El único supuesto de exoneración expresamente previsto en el art. 1117 aludido es el caso fortuito, destacándose entre sus características la necesidad de que sea extraño al deudor, ajeno a la actividad de la persona sobre la cual pesa la presunción de responsabilidad (cf. C.N.Civ., sala B, L.555.142 del 10/11/10; ídem “Cammarota Marcela c/ GCBA” del 10/12/06, en RCyS, 2007-II,110) o al riego propio de la tarea (C.N.Civ., sala C, L.469.817, del 4/9/07¸ C.N.Civ. sala A, “G.R.J. c/ Babar Bilingual School”, del 3/7/09; Sagarna, “Responsabilidad civil del establecimiento educativo para alumnos con capacidades distintas. La eximente caso fortuito”, en La Ley 2010- E, p. 15; Reyna en Bueres, Highton, Código Civil, Ed. Hammurabi, Buenos Aires, 2005, t. 3-B, p. 33; Goldenberg, La Relación de Causalidad en la Responsabilidad Civil, Ed. La Ley, Buenos Aires, 2000, p. 150; Loizaga Responsabilidad Civil de los establecimientos educativos, Ed. Abeledo Perrot, Bs.
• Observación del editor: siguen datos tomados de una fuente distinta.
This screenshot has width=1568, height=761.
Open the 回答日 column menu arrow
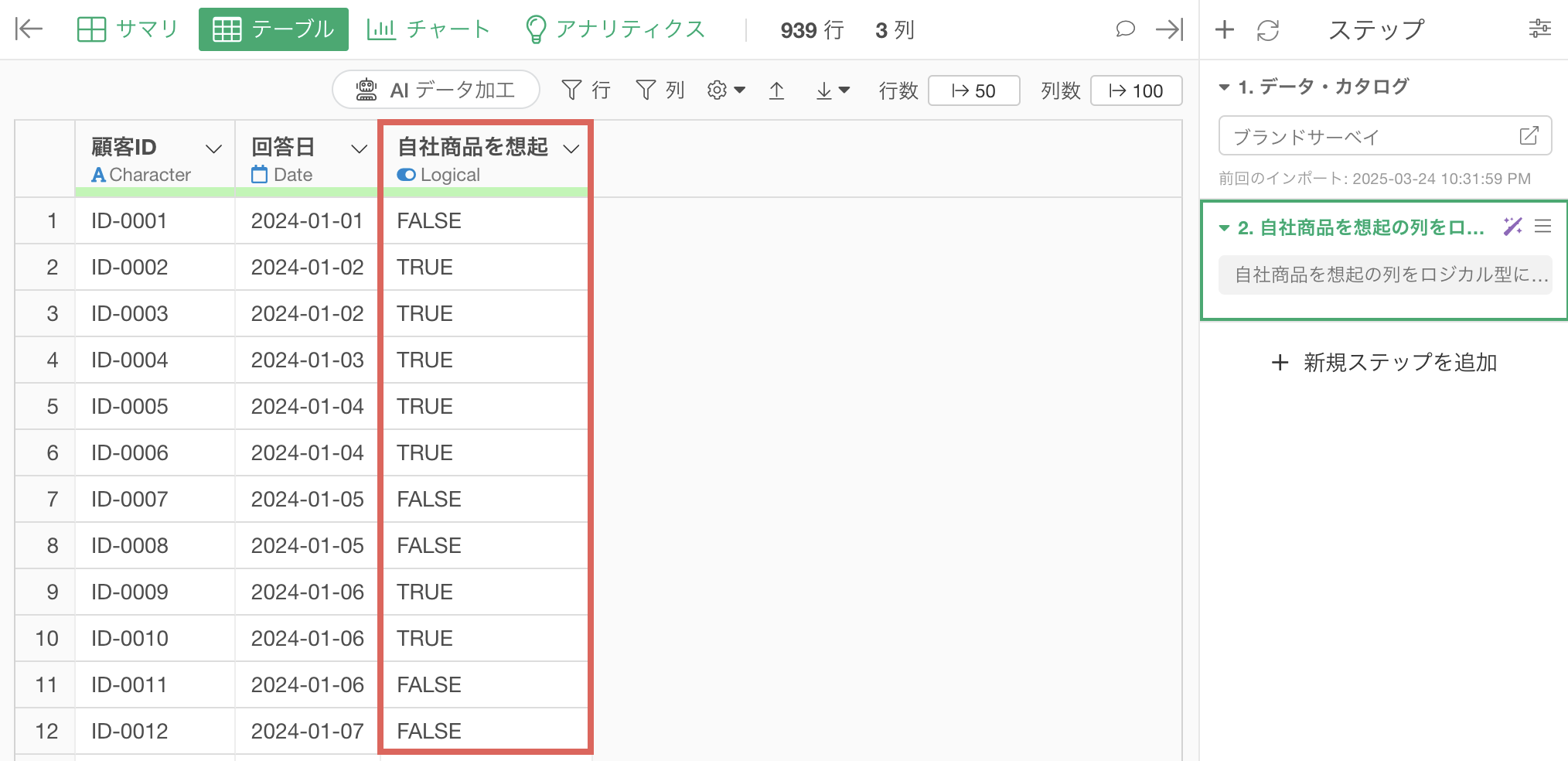click(x=359, y=148)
As., 2000, p. 134; cf. esta sala, L. 615.768, “Pintos, Maria De Los Angeles c/ Gobierno de la Ciudad Autónoma de Buenos Aires”, del 03/09/13), lo que se encuentra muy lejos de haber sido acreditado en el caso.
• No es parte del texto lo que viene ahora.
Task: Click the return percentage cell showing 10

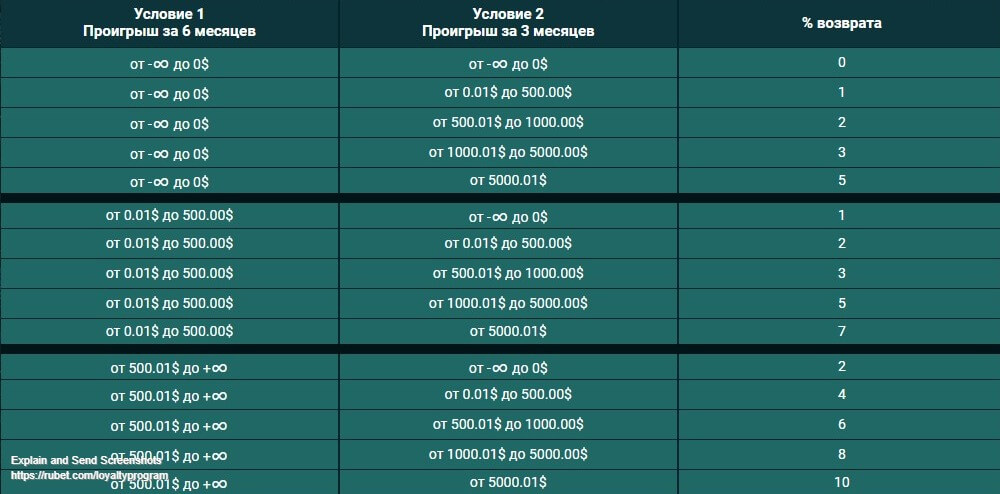Action: [842, 483]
Consecuentemente, postulo confirmar la responsabilidad atribuida en el fallo.
IV.- Los daños
En la determinación del daño, como es criterio de esta sala, tampoco he de aplicar el Código Civil y Comercial de la Nación por no encontrarse vigente al tiempo de configurarse el perjuicio constitutivo de la responsabilidad (cf. art. 7 del citado cuerpo legal y 3 del Código Civil; C.N.Civ., esta sala, CIV/11380/2012/CA1, del 18/8/15 y numerosos precedentes a partir de entonces; ver doctrina del fallo plenario “Rey, José J. c/ Viñedos y Bodegas Arizu S.A.”, del 21/12/71, en La Ley 146, p. 273; y en similar sentido C.N.Civ., sala E, Expte. 101.221/07, del 15/7/16; ídem sala F, Expte. 13.793/12; íd., sala I, Expte. 25.837/10, del 11/12/15); sin perjuicio que de hacerlo, como postula la distinguida colega designada en la vocalía 20, arribaría de todos modos en el caso a similar resultado.
A. Reclamo de E. H. A.
a. Incapacidad física
Como lo ha expresado el máximo tribunal en múltiples oportunidades, cuando la víctima resulta disminuida en sus aptitudes físicas o psíquicas de manera permanente, esta incapacidad deber ser objeto de reparación al margen de que desempeñe o no una actividad productiva pues la integridad física tiene en sí misma un valor indemnizable y su lesión afecta diversos aspectos de la personalidad que hacen al ámbito doméstico, social, cultural y deportivo con la consiguiente frustración del desarrollo pleno de la vida (cf. Fallos: 308:1109; 312:752, 2412; 315: 2834; 316: 2774; 318:1715; 320: 1361; 321:1124; 322:1792, 2002 y 2658; 325:1156; 326:874).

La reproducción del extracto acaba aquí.